■ TASKS TO PERFORM:
1 - In the excerpt on the 1917 provisional government, how many cases of armed force used against peasants were counted in September-October?
2 - Repeat word for word the part of the excerpt on the 1917 provisional government between "On October 21, just" and "vast Russian countryside.", inclusive.

■ SELECTED EXCERPT:
--------

On September 8 Kerensky, as supreme commander, an office that he had assumed following the Kornilov affair [1*], reissued and confirmed this order. But, perhaps significantly, he did so without specific reference to its application only in the theater of war. [20]

During the months March-June, 17 cases of the use of armed force against peasants were counted; in July-August there were 39 cases; in September-October, 105 cases. [21]

On October 10, the minister of the interior, Nikitin, urged government commissars in provinces and towns to “rally the healthy elements of the population for struggle with increasing anarchy, which is steadily leading the country to destruction,” and to “fill up the police with selected reliable people.” [22]

On October 21, just four days before the provisional government was overthrown, Nikitin again urged government commissars

to make every effort to combat anarchy, using cavalry detachments where these were necessary. But the provisional government no longer had enough reliable troops to save its capital, much less to restore order all over the vast Russian countryside.

--------

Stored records

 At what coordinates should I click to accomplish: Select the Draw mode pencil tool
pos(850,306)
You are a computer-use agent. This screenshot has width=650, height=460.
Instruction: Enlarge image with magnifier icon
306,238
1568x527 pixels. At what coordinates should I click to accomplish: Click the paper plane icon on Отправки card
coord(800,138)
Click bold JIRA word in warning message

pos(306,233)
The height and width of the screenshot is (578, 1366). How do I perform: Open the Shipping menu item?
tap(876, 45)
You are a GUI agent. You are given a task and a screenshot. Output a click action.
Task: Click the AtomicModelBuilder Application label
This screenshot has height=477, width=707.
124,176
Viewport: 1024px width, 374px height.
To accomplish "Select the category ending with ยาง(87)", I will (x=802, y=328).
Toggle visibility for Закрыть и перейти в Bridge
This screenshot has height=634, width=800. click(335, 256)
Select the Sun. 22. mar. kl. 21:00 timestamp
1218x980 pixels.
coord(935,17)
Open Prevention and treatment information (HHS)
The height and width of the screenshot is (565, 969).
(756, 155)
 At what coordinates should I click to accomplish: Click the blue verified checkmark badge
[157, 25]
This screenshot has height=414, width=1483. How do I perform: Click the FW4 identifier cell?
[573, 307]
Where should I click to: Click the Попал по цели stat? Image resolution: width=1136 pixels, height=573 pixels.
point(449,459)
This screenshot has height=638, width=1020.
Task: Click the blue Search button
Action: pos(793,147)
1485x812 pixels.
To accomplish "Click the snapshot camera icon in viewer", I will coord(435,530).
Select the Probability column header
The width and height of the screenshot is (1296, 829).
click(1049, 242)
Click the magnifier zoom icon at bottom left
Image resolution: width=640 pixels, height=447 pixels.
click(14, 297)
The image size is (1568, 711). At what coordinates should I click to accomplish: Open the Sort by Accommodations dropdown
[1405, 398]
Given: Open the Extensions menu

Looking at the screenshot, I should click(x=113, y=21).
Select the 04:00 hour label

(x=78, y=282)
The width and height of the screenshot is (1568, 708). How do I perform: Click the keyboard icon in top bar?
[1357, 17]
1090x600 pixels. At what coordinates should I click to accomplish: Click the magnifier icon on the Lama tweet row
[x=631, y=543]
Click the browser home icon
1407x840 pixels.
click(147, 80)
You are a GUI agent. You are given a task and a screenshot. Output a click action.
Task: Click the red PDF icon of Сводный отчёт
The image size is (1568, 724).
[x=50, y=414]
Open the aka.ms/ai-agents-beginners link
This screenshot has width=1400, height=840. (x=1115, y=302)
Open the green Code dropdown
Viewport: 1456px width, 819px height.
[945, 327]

--------

■ OUTPUTS IN ORDER:
1 - 105 cases.

2 -
On October 21, just four days before the provisional government was overthrown, Nikitin again urged government commissars

to make every effort to combat anarchy, using cavalry detachments where these were necessary. But the provisional government no longer had enough reliable troops to save its capital, much less to restore order all over the vast Russian countryside.